With Unbroken, the juxtaposition of beauty but realness was achieved with the step into digital filmmaking. Even though the movie is far from perfect, it marks a big step for Deakins in his career.
Blade Runner 2049
2017, Warner Bros., dir. Denis Villeneuve
by Erik Yates
Roger Deakins cinematography is beautifully displayed in this year’s Blade Runner 2049. Deakins’ challenge was quite enormous in this film. Not only did he have to capture the iconic aesthetic of this world as it was established in 1983 when the original Blade Runner film came out, but he had to build upon it without changing the atmosphere and landscape too drastically. He also had the challenge of capturing something wholly unique that would allow a sequel filmed some thirty-five years later to be able to stand on its own and establish its own identity. He has succeeded on both fronts with Blade Runner 2049.

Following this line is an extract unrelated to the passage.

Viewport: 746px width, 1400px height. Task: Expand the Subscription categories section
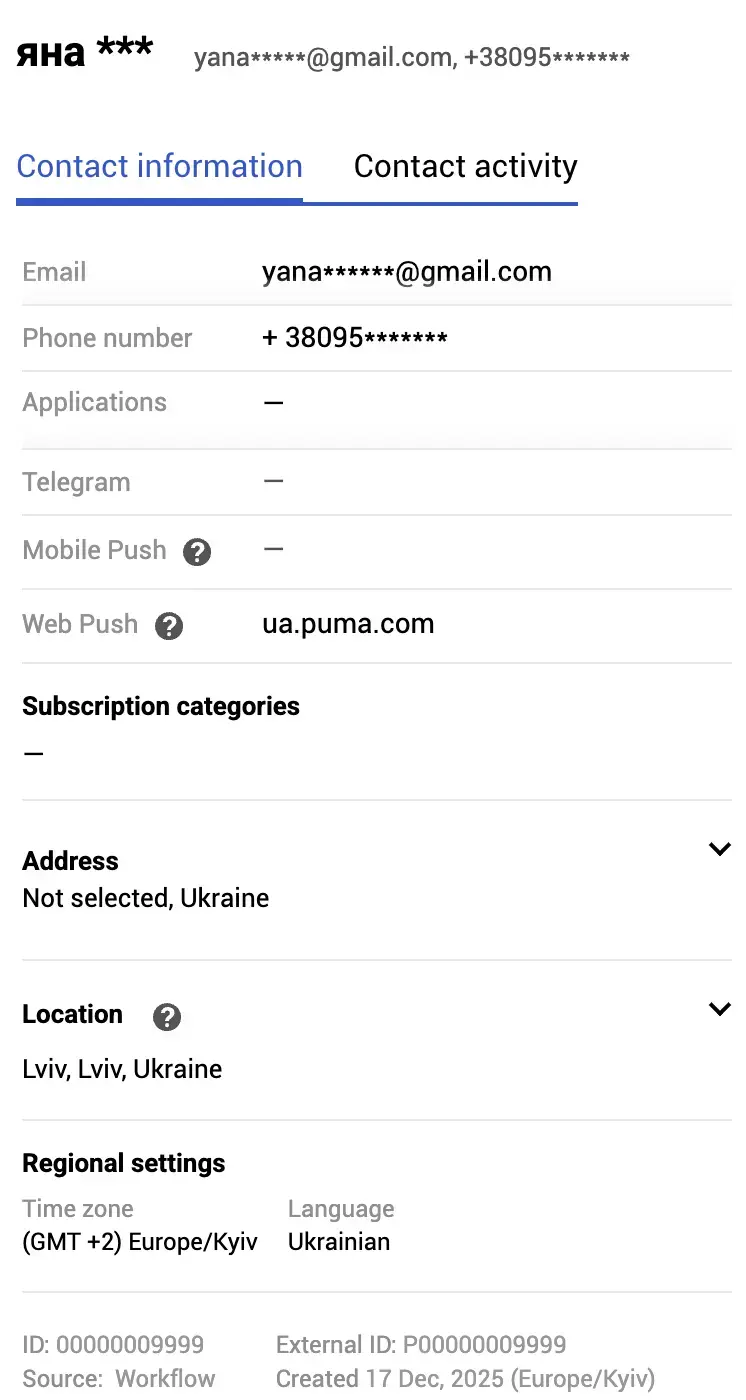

Deakins has long established himself as a cinematographer that excels in natural settings and urban landscapes. From Shawshank Redemption, No Country for Old Men, Prisoners, and Sicario, he has helped create the backdrop of gritty stories who rely on their settings and scenery to drive the narrative. Occasionally he has helped to build worlds. Hail, Caesar!, while not true world-building, relied on Deakins to capture the beauty and aesthetics of the various worlds that existed within Hollywood’s various genre pictures from musicals, synchronized water dances numbers, and even George Clooney’s Biblical epic, Deakins faithfully captures the look, feel, colors, and textures required of each scene.

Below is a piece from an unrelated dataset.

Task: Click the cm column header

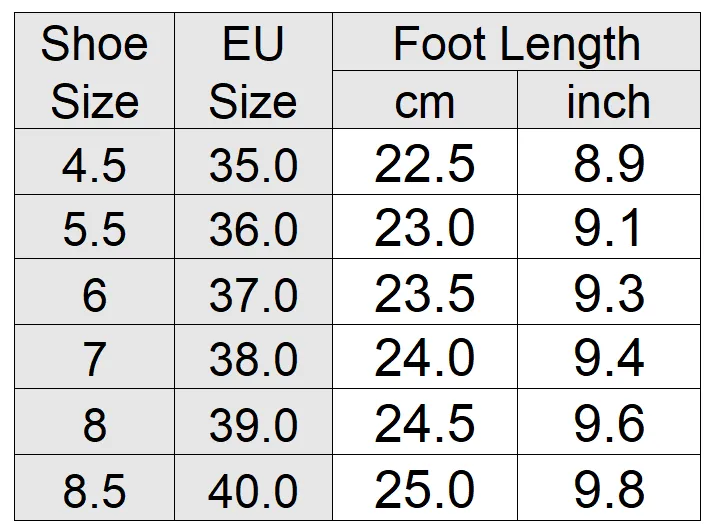Action: pos(425,100)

For Blade Runner 2049, he did much the same, whether it was matching the look of Blade Runner and Blade Runner 2049’s Los Angeles, or detailing the remote farm where Ryan Gosling encounters his first replicant, each frame is meticulously shot and the rich dystopian colors brought forth to help bring out the story in a rich, vibrant, and complete way that helps make Blade Runner 2049 a better film than its predecessor, and that compliments director Denis Villeneuve’s vision, allowing him to continue expanding this fictional world into something tangible, imaginable, and yet still natural. I found this latter point to be something that truly captures why Roger Deakins matters and why every film he is involved in is somehow elevated, and therefore a must-watch, if only for the aesthetic alone.